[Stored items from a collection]
☆ ☆ ☆ ☆ ☆ ☆ ☆

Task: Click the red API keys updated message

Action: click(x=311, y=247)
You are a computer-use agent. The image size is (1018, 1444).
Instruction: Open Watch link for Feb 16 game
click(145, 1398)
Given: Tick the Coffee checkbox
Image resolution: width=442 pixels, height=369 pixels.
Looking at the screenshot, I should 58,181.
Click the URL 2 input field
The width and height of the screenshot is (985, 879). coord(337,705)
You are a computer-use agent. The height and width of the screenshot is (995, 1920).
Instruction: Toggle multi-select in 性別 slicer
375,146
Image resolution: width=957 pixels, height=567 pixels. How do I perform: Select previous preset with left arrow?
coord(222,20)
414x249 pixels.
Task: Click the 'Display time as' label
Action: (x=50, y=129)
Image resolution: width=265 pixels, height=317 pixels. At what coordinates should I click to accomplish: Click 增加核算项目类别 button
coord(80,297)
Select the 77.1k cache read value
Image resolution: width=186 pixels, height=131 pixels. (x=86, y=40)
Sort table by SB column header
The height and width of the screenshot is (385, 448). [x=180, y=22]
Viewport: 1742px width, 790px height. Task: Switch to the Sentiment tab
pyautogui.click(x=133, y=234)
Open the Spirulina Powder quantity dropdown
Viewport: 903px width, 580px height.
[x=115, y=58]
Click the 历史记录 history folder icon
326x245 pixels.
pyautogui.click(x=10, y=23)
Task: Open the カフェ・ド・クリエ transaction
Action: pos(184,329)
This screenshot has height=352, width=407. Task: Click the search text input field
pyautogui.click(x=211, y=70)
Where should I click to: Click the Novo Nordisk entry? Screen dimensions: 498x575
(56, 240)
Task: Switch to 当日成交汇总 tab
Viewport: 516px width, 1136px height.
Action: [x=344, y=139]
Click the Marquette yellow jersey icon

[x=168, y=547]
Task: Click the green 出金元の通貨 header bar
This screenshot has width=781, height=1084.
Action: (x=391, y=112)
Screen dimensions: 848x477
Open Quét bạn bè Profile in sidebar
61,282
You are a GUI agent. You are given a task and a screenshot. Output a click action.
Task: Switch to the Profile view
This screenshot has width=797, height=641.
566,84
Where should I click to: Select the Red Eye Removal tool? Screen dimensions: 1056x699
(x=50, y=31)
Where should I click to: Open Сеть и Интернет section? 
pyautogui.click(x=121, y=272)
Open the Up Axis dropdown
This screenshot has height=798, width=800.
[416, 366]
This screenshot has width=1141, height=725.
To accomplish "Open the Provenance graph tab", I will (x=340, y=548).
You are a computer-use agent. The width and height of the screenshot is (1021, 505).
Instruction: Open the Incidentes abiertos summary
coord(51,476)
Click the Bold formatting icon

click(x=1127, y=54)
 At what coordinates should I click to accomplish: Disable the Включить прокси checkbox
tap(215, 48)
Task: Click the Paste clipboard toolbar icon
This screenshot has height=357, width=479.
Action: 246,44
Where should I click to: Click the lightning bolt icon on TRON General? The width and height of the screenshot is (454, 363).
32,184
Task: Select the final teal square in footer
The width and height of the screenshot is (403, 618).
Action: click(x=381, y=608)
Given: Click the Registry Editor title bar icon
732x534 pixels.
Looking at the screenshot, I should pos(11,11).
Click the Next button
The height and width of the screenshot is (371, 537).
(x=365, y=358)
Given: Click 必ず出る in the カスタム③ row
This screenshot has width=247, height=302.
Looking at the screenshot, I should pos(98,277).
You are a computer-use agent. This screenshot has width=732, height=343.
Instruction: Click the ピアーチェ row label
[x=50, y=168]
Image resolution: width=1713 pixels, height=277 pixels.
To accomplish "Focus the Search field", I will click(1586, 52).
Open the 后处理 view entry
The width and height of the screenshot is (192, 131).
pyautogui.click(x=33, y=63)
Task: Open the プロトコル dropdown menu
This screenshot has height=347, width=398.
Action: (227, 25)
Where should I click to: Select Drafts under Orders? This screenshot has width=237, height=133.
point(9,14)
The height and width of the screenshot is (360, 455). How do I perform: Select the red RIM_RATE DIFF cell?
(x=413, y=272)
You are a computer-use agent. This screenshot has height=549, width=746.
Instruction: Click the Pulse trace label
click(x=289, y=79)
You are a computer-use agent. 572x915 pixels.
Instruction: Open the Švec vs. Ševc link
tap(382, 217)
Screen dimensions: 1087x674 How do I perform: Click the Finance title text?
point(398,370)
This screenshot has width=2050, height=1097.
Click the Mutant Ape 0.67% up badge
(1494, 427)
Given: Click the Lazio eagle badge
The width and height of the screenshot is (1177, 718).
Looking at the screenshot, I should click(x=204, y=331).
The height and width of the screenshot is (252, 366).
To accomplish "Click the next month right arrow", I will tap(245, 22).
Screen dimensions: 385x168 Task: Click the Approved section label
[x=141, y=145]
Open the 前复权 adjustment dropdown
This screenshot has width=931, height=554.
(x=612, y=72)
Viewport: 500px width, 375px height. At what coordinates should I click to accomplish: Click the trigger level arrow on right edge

☆ ☆ ☆ ☆ ☆ ☆ ☆

● PROMPT: In the data above, find each line that has the word "computer" and copy it out.

● RESULT OF THIS TASK:
You are a computer-use agent. The image size is (1018, 1444).
You are a computer-use agent. The height and width of the screenshot is (995, 1920).
You are a computer-use agent. The width and height of the screenshot is (1021, 505).
You are a computer-use agent. This screenshot has width=732, height=343.
You are a computer-use agent. This screenshot has height=549, width=746.
You are a computer-use agent. 572x915 pixels.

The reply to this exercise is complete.